Clearly, much of the buzz has centered on the open source tools collectively referred to as Hadoop, and my starting point is a review of the self-reported descriptions of those organizations that are using Hadoop. Conveniently, the Apache Software Foundation provides a wiki website entitled “Powered By Hadoop,” in which organizations report what they are doing. For example, social network company Facebook reports that it is using Hadoop “to store copies of internal log and dimension data sources and use it as a source for reporting/analytics and machine learning.” Fortunately, there are on the order of 150 organizations that have provided information about either their application, the size and configuration of their implementations, or both.
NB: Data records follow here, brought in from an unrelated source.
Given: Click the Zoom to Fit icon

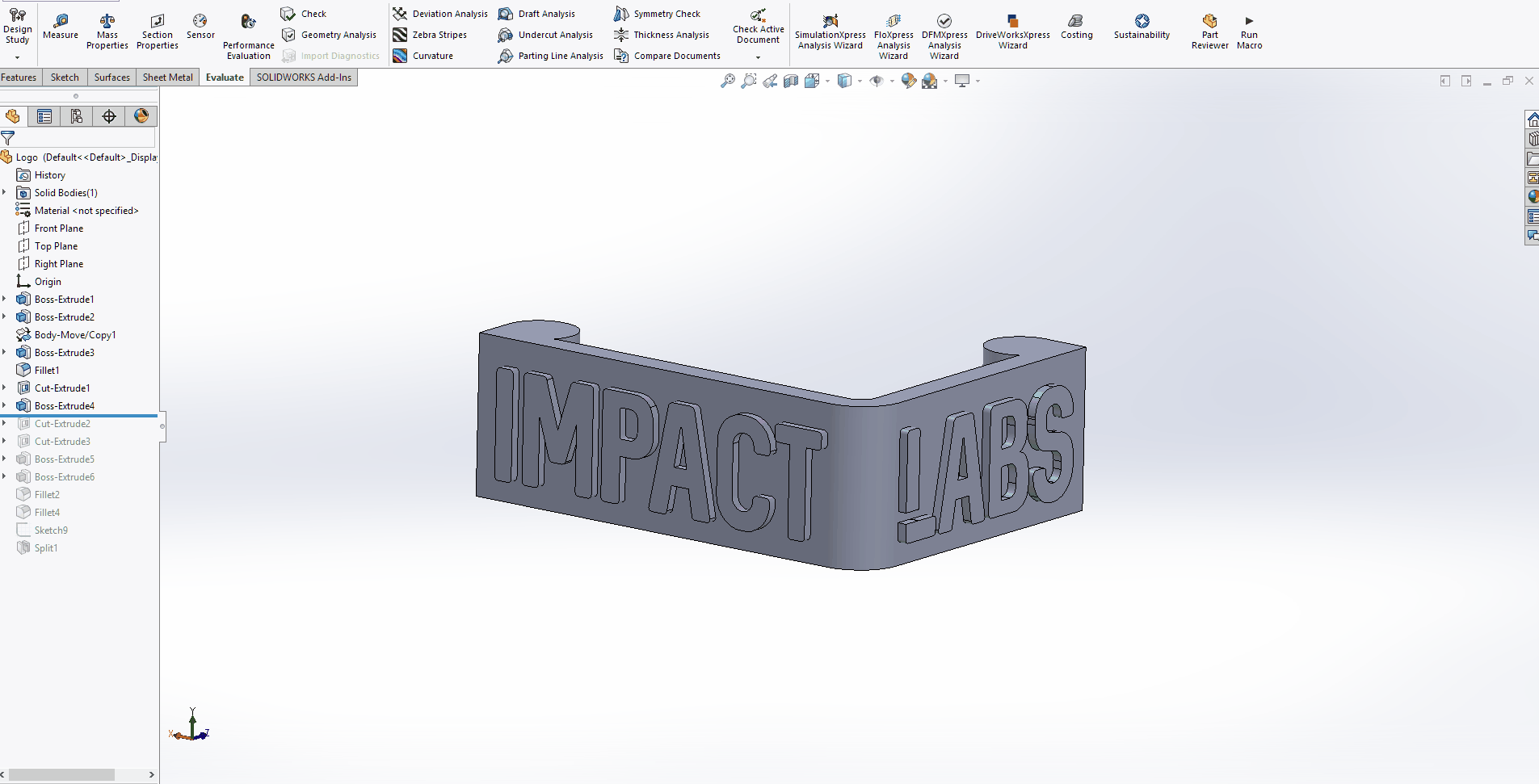Looking at the screenshot, I should 728,81.
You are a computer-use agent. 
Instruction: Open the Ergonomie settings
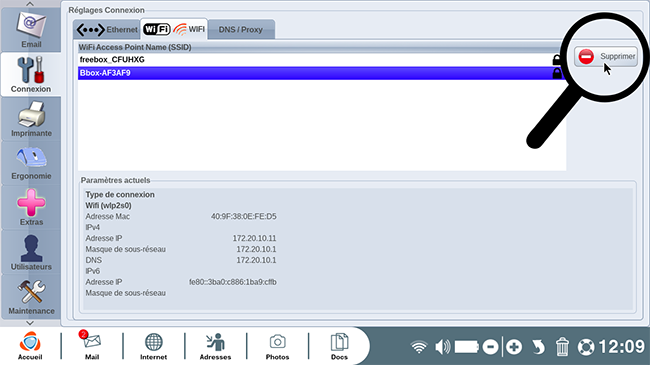[x=31, y=163]
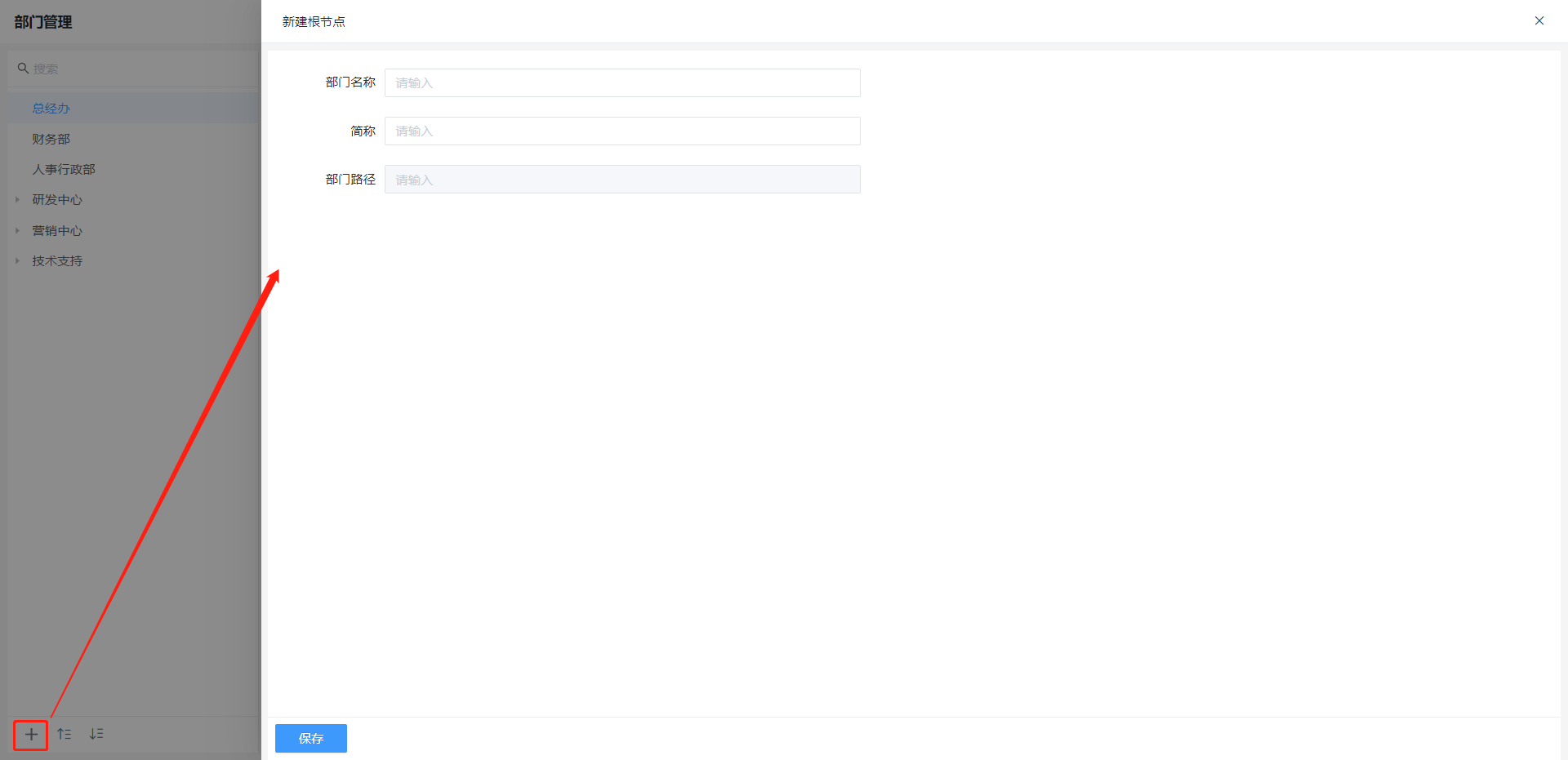Image resolution: width=1568 pixels, height=760 pixels.
Task: Expand the 营销中心 tree node arrow
Action: [x=17, y=231]
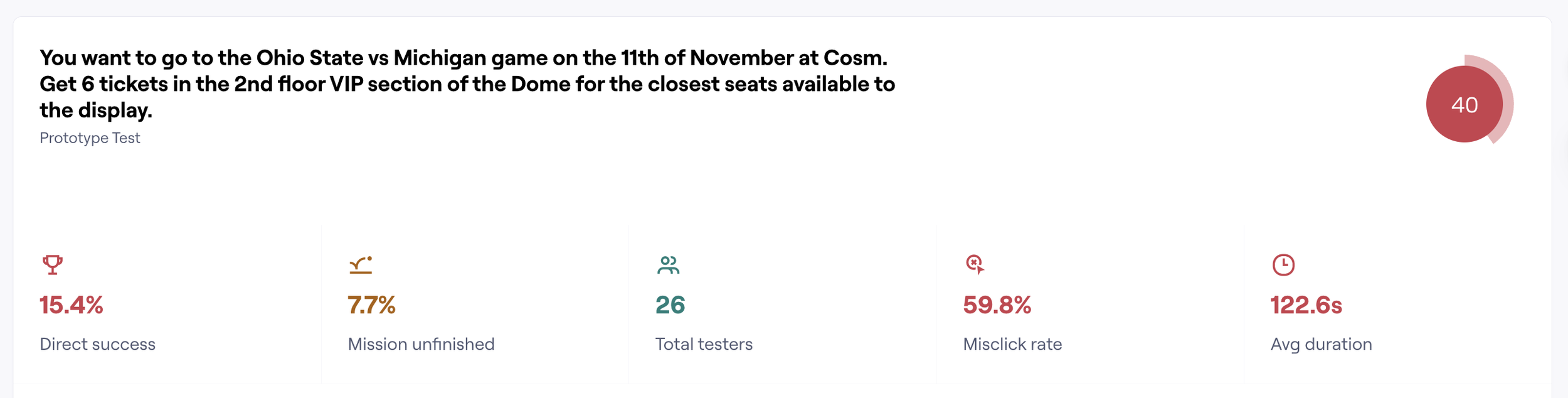Select the 7.7% mission unfinished value
Screen dimensions: 1568x398
(371, 305)
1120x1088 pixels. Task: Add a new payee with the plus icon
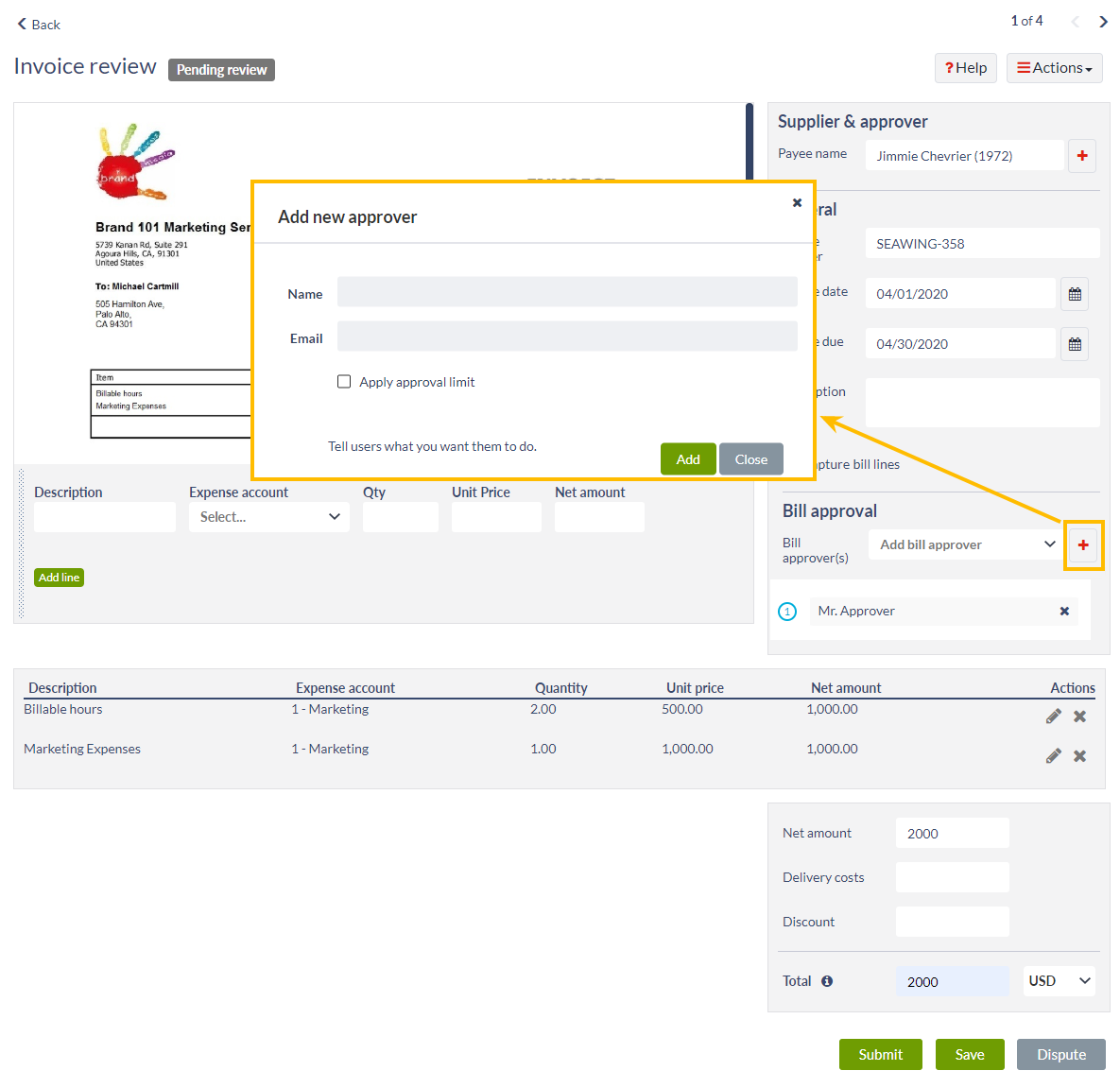pyautogui.click(x=1081, y=155)
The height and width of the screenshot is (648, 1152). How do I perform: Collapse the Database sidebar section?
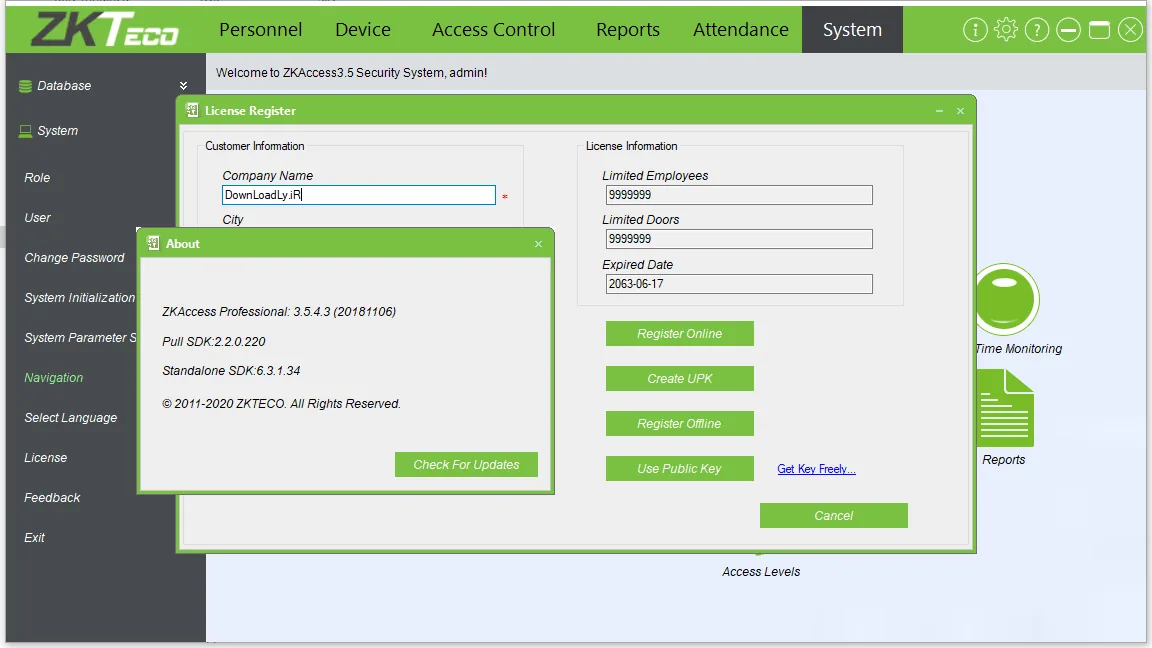click(183, 86)
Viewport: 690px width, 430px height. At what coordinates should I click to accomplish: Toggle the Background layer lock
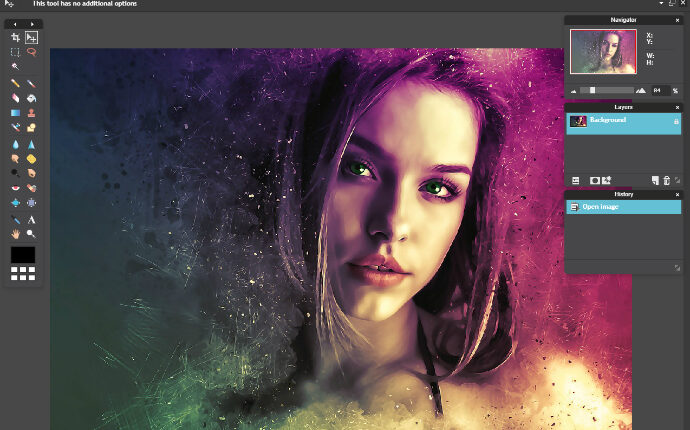click(x=676, y=122)
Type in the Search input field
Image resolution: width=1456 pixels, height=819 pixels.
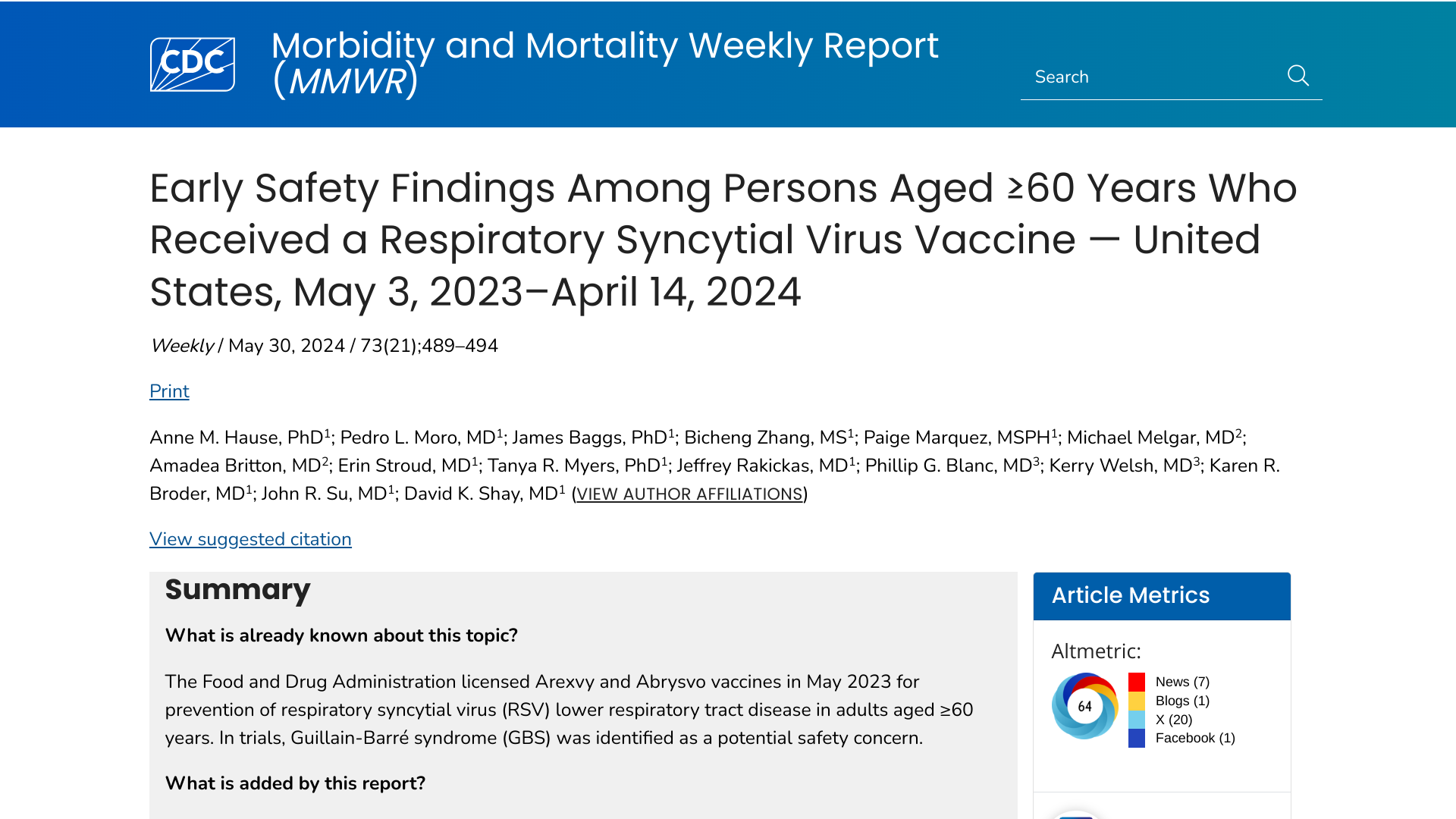[x=1149, y=77]
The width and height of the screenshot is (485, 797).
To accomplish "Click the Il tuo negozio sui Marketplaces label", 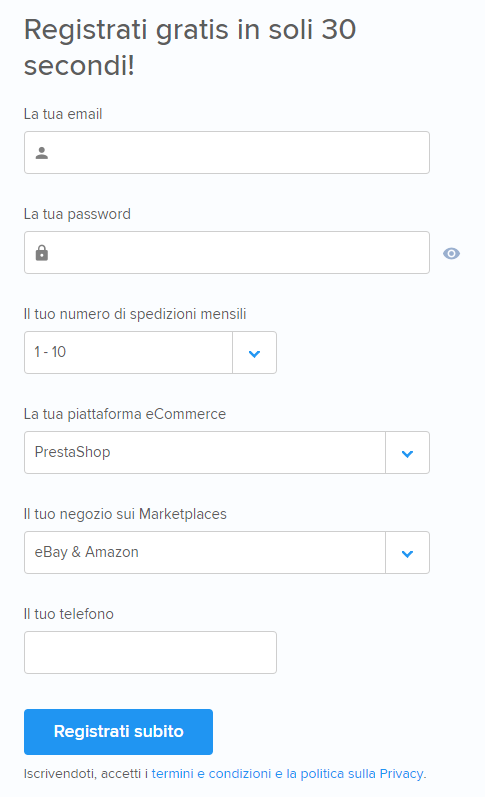I will click(125, 514).
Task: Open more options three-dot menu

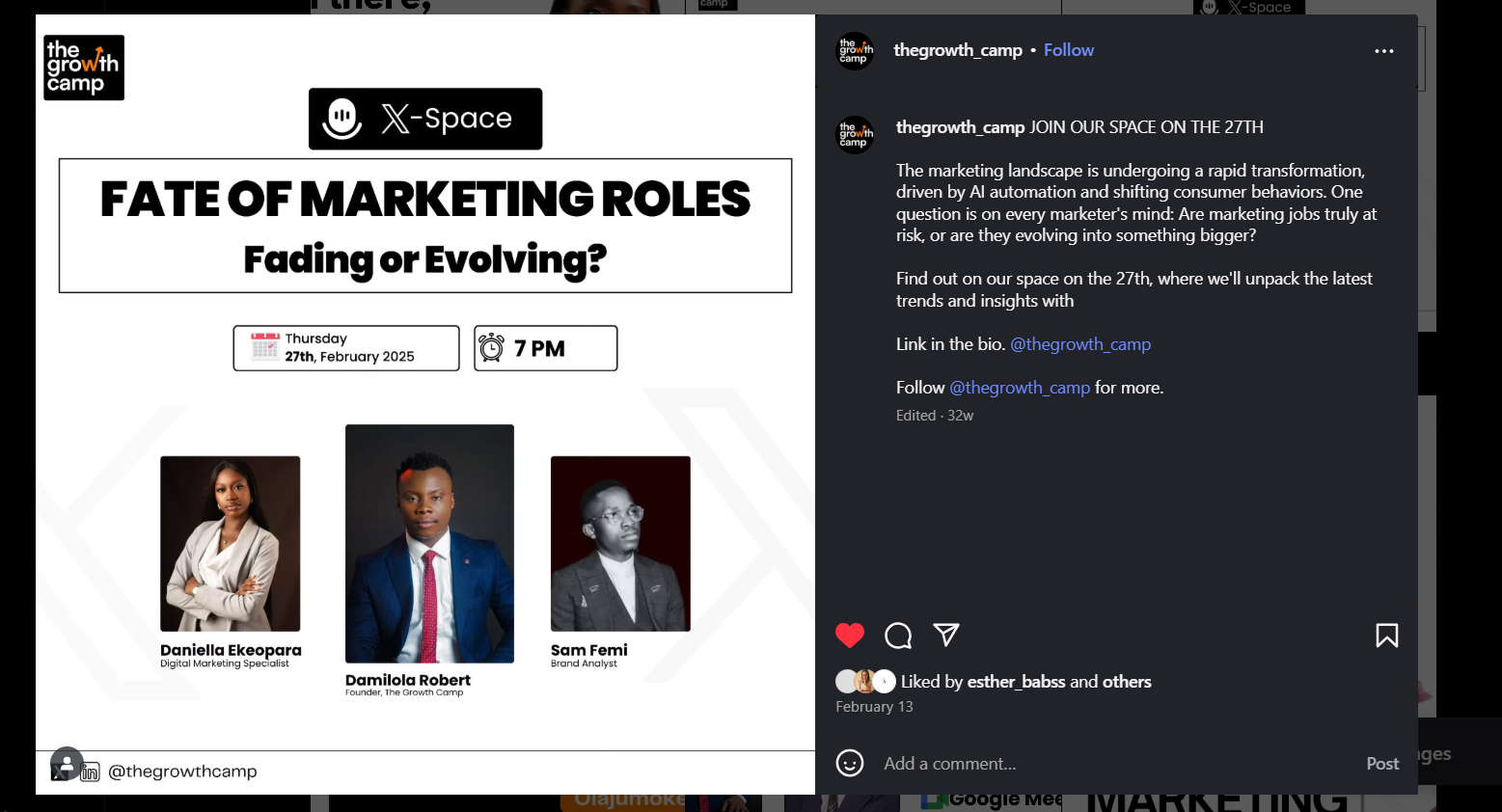Action: click(1384, 51)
A scan through the project descriptions yields some interesting, yet not unexpected results. First, many of the projects involve document indexing, preparation of search indexes, or application of algorithms for search optimization. Second, a number of projects describe more traditional applications for reporting that rely on Hadoop for performance optimization. Third, many of the applications describe the use of the framework for archiving and storage.

I decided to segment the described applications into these general categories:

  • Indexing and search-related applications, such as web crawling, document (and presumably, other data artifact) scanning, filtering, indexing, creation of inverted indexes, and supplementing and then optimizing search.

  • Business intelligence, querying and reporting, with a number of descriptions of projects using Hadoop to speed data aggregation for responding to queries for report generation, trend analysis, and general information retrieval.

  • Improved performance for common data management operations, with the majority focusing on storage of logs of multiple streams of transactions (such as web logs), data storage and archiving, as well as sorting, responding to queries, running joins, extraction/transformation/loading (ETL) processing, structural and semantics conversions, other types of data conversions, as well as duplicate analysis and elimination.

  • Data mining and analytical applications, including a lot of recommendation algorithms, advertisement optimization, social network analysis, link analysis, facial recognition, profile matching, other types of text analytics, web mining, machine learning, information extraction, personalization and recommendation analysis, ad optimization, and behavior analysis.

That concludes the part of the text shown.